Exercise details - Write out all the data again, exactly as shown.
========
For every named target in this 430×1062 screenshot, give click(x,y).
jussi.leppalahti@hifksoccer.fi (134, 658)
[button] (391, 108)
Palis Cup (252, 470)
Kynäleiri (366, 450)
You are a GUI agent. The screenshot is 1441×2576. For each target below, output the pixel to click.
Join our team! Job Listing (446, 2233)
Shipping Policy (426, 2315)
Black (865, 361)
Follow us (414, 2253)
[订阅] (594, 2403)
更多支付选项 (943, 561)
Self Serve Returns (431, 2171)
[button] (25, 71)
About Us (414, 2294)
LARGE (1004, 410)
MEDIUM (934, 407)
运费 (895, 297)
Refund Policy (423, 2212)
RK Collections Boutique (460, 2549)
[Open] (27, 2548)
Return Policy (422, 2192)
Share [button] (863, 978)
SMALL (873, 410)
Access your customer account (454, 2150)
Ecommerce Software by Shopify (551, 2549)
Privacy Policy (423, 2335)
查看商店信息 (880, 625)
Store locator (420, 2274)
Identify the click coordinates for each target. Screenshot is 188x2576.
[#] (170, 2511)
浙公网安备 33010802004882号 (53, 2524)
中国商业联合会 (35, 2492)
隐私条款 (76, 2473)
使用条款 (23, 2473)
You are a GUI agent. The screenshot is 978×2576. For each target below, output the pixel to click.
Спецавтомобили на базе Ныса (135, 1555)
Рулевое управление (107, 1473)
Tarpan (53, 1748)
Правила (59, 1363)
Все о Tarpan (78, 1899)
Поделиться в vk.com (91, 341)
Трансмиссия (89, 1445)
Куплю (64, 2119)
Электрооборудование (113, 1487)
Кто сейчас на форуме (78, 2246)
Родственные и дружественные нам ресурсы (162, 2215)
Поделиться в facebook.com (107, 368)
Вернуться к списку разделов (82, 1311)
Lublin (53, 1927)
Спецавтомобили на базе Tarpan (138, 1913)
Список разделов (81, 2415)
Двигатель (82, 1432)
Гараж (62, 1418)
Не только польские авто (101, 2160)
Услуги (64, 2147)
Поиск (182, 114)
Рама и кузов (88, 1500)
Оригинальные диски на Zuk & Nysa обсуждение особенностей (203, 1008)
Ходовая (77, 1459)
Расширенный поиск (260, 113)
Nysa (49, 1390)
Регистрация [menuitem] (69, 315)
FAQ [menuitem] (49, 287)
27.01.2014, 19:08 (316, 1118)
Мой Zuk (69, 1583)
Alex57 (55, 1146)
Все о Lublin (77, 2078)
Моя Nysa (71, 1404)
========
Written response -
For every named target in this 430×1062 screenshot, give click(x,y).
jussi.leppalahti@hifksoccer.fi (134, 658)
[button] (391, 108)
Palis Cup (252, 470)
Kynäleiri (366, 450)
You are a GUI agent. The screenshot is 1441×2576. For each target below, output the pixel to click.
Join our team! Job Listing (446, 2233)
Shipping Policy (426, 2315)
Black (865, 361)
Follow us (414, 2253)
[订阅] (594, 2403)
更多支付选项 (943, 561)
Self Serve Returns (431, 2171)
[button] (25, 71)
About Us (414, 2294)
LARGE (1004, 410)
MEDIUM (934, 407)
运费 (895, 297)
Refund Policy (423, 2212)
RK Collections Boutique (460, 2549)
[Open] (27, 2548)
Return Policy (422, 2192)
Share [button] (863, 978)
SMALL (873, 410)
Access your customer account (454, 2150)
Ecommerce Software by Shopify (551, 2549)
Privacy Policy (423, 2335)
查看商店信息 (880, 625)
Store locator (420, 2274)
Identify the click coordinates for each target. Screenshot is 188x2576.
[#] (170, 2511)
浙公网安备 33010802004882号 (53, 2524)
中国商业联合会 (35, 2492)
隐私条款 (76, 2473)
使用条款 (23, 2473)
You are a GUI agent. The screenshot is 978×2576. For each target below, output the pixel to click.
Спецавтомобили на базе Ныса (135, 1555)
Рулевое управление (107, 1473)
Tarpan (53, 1748)
Правила (59, 1363)
Все о Tarpan (78, 1899)
Поделиться в vk.com (91, 341)
Трансмиссия (89, 1445)
Куплю (64, 2119)
Электрооборудование (113, 1487)
Кто сейчас на форуме (78, 2246)
Родственные и дружественные нам ресурсы (162, 2215)
Поделиться в facebook.com (107, 368)
Вернуться к списку разделов (82, 1311)
Lublin (53, 1927)
Спецавтомобили на базе Tarpan (138, 1913)
Список разделов (81, 2415)
Двигатель (82, 1432)
Гараж (62, 1418)
Не только польские авто (101, 2160)
Услуги (64, 2147)
Поиск (182, 114)
Рама и кузов (88, 1500)
Оригинальные диски на Zuk & Nysa обсуждение особенностей (203, 1008)
Ходовая (77, 1459)
Расширенный поиск (260, 113)
Nysa (49, 1390)
Регистрация [menuitem] (69, 315)
FAQ [menuitem] (49, 287)
27.01.2014, 19:08 (316, 1118)
Мой Zuk (69, 1583)
Alex57 (55, 1146)
Все о Lublin (77, 2078)
Моя Nysa (71, 1404)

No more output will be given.